Setelah main beberapa waktu, Kayla bilang pada ibunya kalau permainan rusak. Jadi sang ibu mencoba memutar ulang permainan tersebut. Ternyata, secara tak sengaja, sang ibu salah memencet tombol download yang menyebabkan permainan-permainan yang ada terhapus. Bukannya marah, nangis, ataupun ngambek, si anak malah melakukan suatu hal yang luar biasa.

Malam harinya, ketika hendak pergi tidur, di dalam keluarga ini ada doa malam bersama. Kayla berdoa kepada Tuhan, “Terima kasih Tuhan buat mama dan papa, kedua orangtuaku yang kerja. Terima kasih Tuhan, TV-nya ga ada Nickelodeon-nya, terima kasih Tuhan mami hilangin game Rio-nya. Terima kasih Tuhan Kayla batuk pilek.
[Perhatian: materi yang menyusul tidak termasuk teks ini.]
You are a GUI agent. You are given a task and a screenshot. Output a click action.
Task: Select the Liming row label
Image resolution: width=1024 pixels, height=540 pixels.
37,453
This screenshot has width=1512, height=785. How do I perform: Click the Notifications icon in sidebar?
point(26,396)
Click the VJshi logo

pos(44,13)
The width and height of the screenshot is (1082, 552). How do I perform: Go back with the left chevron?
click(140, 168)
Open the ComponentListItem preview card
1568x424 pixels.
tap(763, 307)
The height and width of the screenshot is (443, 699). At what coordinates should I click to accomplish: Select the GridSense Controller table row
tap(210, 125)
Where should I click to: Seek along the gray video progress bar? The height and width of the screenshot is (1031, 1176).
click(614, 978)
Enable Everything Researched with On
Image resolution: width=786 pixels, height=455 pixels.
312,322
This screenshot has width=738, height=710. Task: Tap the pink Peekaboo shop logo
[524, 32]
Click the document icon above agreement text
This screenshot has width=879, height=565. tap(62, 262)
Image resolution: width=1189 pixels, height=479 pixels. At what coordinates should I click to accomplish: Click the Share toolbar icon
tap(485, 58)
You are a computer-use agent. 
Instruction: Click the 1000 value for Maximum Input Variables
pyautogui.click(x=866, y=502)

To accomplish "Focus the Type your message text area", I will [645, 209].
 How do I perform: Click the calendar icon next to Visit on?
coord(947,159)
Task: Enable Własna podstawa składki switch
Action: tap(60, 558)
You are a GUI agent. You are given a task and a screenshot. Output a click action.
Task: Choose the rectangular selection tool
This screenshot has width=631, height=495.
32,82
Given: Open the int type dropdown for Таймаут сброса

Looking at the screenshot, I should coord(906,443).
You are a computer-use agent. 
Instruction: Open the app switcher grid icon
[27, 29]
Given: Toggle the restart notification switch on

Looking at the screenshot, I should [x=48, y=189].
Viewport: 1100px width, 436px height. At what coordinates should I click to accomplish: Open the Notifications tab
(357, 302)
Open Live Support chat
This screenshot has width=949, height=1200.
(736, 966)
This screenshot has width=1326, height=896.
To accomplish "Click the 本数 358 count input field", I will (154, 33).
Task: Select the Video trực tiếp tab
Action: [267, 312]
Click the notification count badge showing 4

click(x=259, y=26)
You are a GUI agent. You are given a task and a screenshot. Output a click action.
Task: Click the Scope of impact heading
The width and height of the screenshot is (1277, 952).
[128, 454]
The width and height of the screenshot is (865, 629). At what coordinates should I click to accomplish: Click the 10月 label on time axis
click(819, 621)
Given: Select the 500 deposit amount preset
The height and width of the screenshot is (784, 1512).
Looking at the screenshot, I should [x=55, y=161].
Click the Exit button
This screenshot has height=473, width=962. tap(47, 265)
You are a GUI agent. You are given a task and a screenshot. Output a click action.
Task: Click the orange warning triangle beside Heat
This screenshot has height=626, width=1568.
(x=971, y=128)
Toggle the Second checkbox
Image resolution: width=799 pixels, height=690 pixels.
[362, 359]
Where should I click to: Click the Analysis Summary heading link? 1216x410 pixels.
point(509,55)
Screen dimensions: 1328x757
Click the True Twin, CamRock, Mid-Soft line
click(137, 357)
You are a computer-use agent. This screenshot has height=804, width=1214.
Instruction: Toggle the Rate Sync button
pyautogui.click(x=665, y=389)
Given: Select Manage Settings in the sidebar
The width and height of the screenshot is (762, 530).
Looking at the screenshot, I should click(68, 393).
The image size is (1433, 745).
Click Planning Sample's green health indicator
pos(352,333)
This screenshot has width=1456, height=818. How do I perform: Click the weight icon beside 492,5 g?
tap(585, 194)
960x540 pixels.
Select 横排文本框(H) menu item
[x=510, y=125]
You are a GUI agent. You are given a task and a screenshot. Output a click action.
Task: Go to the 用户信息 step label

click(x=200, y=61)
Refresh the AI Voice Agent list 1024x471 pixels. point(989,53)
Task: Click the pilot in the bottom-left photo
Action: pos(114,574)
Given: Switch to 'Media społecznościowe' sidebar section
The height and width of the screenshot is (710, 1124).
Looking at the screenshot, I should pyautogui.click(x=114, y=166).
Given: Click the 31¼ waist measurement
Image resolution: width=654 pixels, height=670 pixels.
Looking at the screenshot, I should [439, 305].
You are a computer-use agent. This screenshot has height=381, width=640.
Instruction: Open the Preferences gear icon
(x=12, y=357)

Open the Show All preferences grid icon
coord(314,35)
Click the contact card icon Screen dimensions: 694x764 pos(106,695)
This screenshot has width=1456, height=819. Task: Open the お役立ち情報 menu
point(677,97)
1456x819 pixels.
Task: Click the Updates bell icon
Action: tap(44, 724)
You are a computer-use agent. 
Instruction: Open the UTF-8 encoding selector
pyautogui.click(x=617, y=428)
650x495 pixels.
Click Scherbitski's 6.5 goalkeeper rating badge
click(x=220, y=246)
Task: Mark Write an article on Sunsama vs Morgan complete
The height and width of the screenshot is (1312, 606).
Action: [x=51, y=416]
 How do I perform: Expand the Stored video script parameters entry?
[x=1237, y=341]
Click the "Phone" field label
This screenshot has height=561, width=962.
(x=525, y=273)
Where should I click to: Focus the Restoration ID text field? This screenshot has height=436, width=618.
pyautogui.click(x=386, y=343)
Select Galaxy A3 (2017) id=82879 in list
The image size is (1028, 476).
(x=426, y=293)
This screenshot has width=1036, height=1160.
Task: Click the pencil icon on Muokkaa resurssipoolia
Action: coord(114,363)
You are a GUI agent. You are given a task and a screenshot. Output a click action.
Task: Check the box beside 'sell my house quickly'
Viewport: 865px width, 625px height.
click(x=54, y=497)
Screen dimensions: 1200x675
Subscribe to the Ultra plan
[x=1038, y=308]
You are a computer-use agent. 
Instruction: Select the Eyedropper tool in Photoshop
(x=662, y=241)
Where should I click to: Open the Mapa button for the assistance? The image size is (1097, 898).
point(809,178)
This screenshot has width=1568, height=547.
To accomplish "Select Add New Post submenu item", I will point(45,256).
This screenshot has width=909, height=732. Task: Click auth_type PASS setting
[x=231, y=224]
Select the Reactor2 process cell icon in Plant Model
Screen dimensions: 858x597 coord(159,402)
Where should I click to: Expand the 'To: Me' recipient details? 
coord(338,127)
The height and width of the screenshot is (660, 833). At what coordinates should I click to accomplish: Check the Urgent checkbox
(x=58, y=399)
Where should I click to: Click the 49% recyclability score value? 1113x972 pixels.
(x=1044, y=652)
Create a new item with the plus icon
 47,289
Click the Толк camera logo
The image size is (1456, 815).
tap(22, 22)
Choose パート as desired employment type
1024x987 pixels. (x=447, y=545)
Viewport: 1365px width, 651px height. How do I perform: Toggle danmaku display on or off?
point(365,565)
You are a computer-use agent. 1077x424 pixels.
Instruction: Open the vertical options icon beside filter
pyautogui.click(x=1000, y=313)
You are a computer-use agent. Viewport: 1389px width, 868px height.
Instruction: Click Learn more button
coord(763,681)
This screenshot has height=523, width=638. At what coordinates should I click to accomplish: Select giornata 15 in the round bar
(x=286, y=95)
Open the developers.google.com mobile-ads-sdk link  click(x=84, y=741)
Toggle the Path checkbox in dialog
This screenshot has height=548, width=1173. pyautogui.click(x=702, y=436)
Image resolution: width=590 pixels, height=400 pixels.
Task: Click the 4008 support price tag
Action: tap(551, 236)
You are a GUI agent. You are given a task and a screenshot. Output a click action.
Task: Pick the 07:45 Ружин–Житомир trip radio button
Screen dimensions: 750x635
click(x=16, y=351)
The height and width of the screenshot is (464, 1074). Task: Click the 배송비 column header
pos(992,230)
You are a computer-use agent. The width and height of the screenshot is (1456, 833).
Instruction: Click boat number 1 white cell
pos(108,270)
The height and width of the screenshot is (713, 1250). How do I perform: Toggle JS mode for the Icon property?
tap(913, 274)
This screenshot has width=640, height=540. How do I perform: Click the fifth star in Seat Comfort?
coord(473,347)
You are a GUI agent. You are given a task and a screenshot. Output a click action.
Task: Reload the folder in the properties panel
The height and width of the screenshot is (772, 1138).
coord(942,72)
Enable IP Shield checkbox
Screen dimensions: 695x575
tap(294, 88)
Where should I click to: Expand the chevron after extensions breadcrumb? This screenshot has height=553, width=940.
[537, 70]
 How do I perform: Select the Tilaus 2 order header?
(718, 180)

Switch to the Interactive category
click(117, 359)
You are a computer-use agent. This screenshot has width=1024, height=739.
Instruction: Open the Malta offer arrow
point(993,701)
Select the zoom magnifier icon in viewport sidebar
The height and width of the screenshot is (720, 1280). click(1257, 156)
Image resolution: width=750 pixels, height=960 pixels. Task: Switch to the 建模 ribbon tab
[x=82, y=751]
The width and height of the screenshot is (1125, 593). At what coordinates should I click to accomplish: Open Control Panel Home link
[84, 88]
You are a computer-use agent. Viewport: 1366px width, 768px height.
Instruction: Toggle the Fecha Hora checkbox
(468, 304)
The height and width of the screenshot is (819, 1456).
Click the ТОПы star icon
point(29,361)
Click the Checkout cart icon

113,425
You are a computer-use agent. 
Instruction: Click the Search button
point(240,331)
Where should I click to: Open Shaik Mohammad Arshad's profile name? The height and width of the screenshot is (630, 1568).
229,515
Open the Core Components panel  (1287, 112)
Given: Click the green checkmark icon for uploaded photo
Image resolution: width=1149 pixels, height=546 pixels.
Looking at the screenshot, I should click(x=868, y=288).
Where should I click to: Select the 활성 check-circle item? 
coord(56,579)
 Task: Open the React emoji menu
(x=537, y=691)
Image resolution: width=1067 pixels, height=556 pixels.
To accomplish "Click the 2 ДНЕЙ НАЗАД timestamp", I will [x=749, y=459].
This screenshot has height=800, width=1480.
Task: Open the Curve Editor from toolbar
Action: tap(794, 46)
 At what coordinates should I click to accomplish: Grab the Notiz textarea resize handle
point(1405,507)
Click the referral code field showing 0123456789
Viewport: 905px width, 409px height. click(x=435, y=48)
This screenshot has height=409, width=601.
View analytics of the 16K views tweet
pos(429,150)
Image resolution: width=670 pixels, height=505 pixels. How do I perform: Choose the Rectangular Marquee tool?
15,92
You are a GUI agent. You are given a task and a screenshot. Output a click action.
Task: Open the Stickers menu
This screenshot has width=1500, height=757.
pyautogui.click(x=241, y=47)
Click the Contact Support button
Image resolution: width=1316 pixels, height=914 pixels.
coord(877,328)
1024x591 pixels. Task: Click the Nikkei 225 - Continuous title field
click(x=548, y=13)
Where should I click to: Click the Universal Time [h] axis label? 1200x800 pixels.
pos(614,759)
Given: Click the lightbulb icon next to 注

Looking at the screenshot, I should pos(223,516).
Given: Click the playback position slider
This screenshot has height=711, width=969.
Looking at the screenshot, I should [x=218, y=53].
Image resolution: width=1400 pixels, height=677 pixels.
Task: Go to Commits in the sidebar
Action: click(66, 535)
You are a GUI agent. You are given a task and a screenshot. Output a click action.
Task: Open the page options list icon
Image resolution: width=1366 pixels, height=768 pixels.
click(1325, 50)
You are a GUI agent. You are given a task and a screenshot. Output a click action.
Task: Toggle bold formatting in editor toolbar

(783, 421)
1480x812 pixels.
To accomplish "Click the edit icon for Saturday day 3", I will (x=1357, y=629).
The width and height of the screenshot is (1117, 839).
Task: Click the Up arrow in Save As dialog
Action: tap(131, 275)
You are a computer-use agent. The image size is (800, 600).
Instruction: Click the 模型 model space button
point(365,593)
Haleluya, amin.”

Di tengah berbagai situasi yang tidak enak yang dihadapi Kayla hari itu, kondisi tubuh yang tidak fit, tidak bisa menonton tayangan kesukaannya, game kesukaannya terhapus, Kayla tetap mengucapkan terima kasih.

Jika Tuhan Yesus mengatakan agar kita harus seperti anak kecil, mungkin sikap seperti inilah yang Tuhan inginkan di dalam hidup kita. Bukan hanya di saat senang, kita mampu berterima kasih kepada-Nya tapi di saat kita sedang susah sekalipun. Yang lebih penting lagi adalah bagaimana sikap hati kita dalam menghadapi sebuah masalah. Apakah kita bersungut-sungut atau malah mampu terus bersyukur?